# Planer dust solution?



## Bleedinblue (Mar 4, 2014)

I picked up this used Craftsman planer the other day. (Model #351.217130) The planer works great, smooth easy cuts and absolutely no snipe. But, the dust chute is no longer available for this outdated model. Anyone have a solution? The outfeed table folds up, so if I were to build a chute I would prefer to be able to remove it relatively easily for when I store the planer up against the wall.


----------



## epicfail48 (Mar 27, 2014)

Could always do what I did, fashion your own hood from cardboard and duct tape.


----------



## Kansas Gary (Nov 13, 2014)

Is this the one you have? If so you might check out to see if a Delta dust chute might work for you. I have a delta and it looks a lot like this picture...............


----------



## Bleedinblue (Mar 4, 2014)

It's close to that one, but not quite. Mine is closed off on the top.









The cardboard and duct tape would certainly be light weight! lol If I don't find anything else, that might be a short term solution while I watch Ebay for one of the old chutes made for the planer.


----------



## jdonhowe (Jul 25, 2014)

I made a chute for my older Delta planer, using some thicker sheet metal (from the side panel of a discarded washing machine, to which I attached a register boot, 3"x10" and a 4" round outlet. I lined the perimeter with foam strip insulation to reduce vibration and air leaks.

At first I used an reducing adapter to fit my Ridgid shop vac, but chips always clogged inside the chute; no problems with a 4" hose connected to a DC. Shop vacs don't generate enough airflow for a planer (at least one with a homemade chute).

I think you might have mechanical issues with a cardboard setup- not enough strength/rigidity to attach a hose.


----------



## Maylar (Sep 3, 2013)

Kansas Gary said:


> Is this the one you have? If so you might check out to see if a Delta dust chute might work for you. I have a delta and it looks a lot like this picture...............

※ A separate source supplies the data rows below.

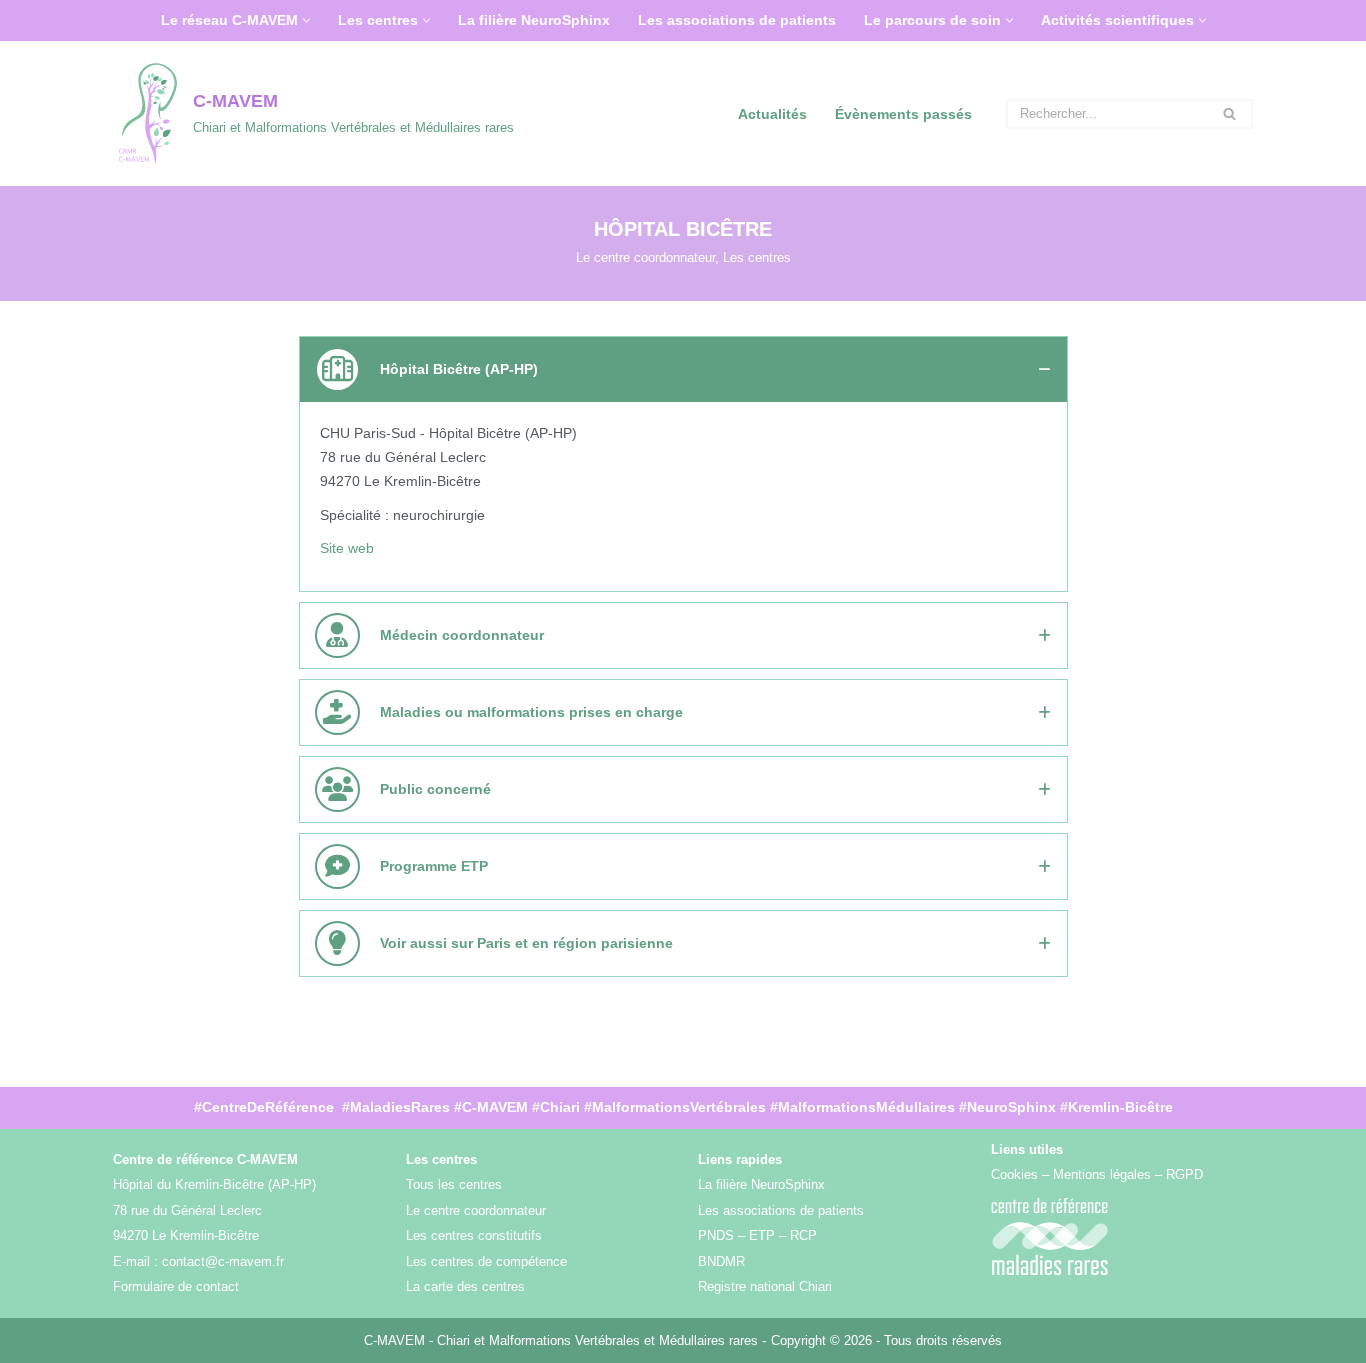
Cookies (1014, 1174)
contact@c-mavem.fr (223, 1261)
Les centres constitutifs (474, 1235)
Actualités (772, 114)
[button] (306, 20)
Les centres (757, 258)
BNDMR (721, 1261)
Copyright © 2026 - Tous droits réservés (886, 1340)
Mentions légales (1102, 1174)
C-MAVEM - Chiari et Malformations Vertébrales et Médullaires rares (563, 1340)
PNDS (716, 1235)
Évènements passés (903, 114)
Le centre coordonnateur (645, 258)
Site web (347, 548)
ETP (762, 1235)
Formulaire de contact (176, 1286)
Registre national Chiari (765, 1286)
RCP (803, 1235)
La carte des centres (465, 1286)
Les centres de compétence (486, 1261)
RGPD (1184, 1174)
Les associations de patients (737, 20)
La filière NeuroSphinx (534, 20)
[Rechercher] (1230, 114)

I have an older Delta 12-1/2" machine and the dust hood is no longer available. One sold on eBay a few months ago and I was outbid at $85. I've been thinking of fabricating something out of sheet metal or thin plywood... it's on the never ending list of projects.


----------



## walnutavenue (Nov 9, 2011)

Same idea, slightly different parts:

I too used sheet metal to make a cover plate that attaches with thumb screws, just like the original guard. To create a port, I used a rubber boot with an aluminum collar for sealing roof vents. The aluminum collar bends easily to fit the corner of the cover, with the help I some silicone and rivets. The rubber collar is tapered, so you can cut it for whatever size you need. In my case, I learned that a 3" PVC coupler has an outside diameter of just under 4"... perfect to slip on a flexible 4" dust collector hose.


----------



## Bleedinblue (Mar 4, 2014)

There is a guy selling chutes that fit the updated model of my planer. The mounting holes are different, but I'm thinking it is probably about the right size. I might buy that and build an adapter of sorts to make it fit.

I'm glad to see I'm not the only one who has had this problem, lol. Nice work guys.


----------



## Steve Neul (Sep 2, 2011)

You might talk to a heating and air company or a sheet metal shop. A shoot for a planer isn't that much different than the ceiling boxes they fabricate on a daily basis.


----------